The COVID-19 pandemic has forced a major migration of office workers to working at home, suddenly changing the landscape of attack for cybersecurity. It’s a good time to review your cyber insurance coverage, in fact, all your business insurance coverage. So, we asked one of the FAIR Institute’s leading insurance experts, Chip Block, Vice President and Chief Solutions Architect at Evolver, and Co-Chair of the Washington, DC, area chapter, for some advice.
“I’d be talking to your insurance provider to find out what’s covered and not covered in the world as it is today,” Chip says. “For instance, I don’t think many companies were considering a pandemic in their top five business risks.’
“Similarly, we have to think about how we now are even more dependent on our computing resources than we have ever been.”
“In a lot of businesses, a ransomware attack might bring things down, but you were still able to communicate because you could just walk office to office. We can’t do that anymore.’
“So, I think it changes the business impact equation, and I think people have to look at that in terms of what’s covered and not covered.”
“I have no idea what’s going to happen when every company who has been impacted by the coronavirus puts in a business interruption claim.
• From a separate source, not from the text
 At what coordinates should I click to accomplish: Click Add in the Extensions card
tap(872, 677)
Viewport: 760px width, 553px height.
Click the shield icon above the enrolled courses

And if you had a cyber attack that’s also related, is that a cyber issue or a coronavirus issue? There’s a lot of uncertainty on how exactly that’s going to play out.”
The major change to risk factors comes from employees working at home, Chip says. Some implications, he sees:
- Large numbers of employees have never worked from home and have never had to give much consideration to security practices—like being on guard for phishing emails.
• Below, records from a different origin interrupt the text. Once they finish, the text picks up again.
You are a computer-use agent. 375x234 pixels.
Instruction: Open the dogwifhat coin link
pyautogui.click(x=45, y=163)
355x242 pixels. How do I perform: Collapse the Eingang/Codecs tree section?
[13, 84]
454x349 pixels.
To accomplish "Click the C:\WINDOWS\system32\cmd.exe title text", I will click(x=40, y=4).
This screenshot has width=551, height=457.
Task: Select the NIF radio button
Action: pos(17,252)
- More employees sharing data who have never shared it before, raising the possibility of privacy violations. As Chip points out, employees may transfer sensitive files to home computers just because working on an overloaded VPN is slow or they need to print out documents on their home printers.
- Employees protected at home just by routers (and security attacks on routers are increasing) while data loss prevention (DLP) or other controls aren’t working outside a corporate architecture.
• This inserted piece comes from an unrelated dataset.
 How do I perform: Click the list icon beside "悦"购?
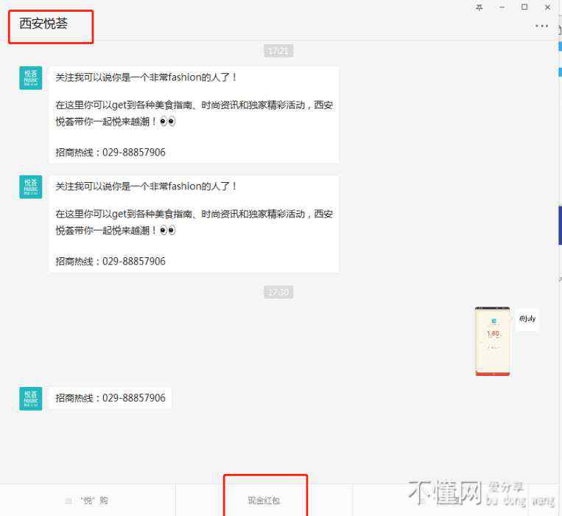pyautogui.click(x=69, y=501)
- A major uptick is happening of “in the wild” ransomware – not the usual targeted approach, but criminals trolling for employees who are not protected very well, then leveraging that for an attack on a company.
How can FAIR analysis help?
Chip says “the most important thing in the FAIR approach, and the most important thing a company can do right now is to figure out exactly what are most critical vulnerabilities to the business--not to the technology, but to the business--and how do you address those vulnerabilities.
“In particular, one of the greatest values of FAIR is that a lot of times the best cybersecurity action is not an action for the cybersecurity staff but for other parts of the organization. For example, changing privileges of who can see what or moving data from one server to another or even changing contract language with a supplier. FAIR reveals those things that won’t be revealed just doing a technical evaluation.
“FAIR will also tell you that you may have a major risk that’s of low likelihood, but the impact could put you out of business. That’s what insurance is there for.
“So, review the risks and see if there are things you want to add to your policy or at least check with your insurance company, to see if those critical areas are covered.”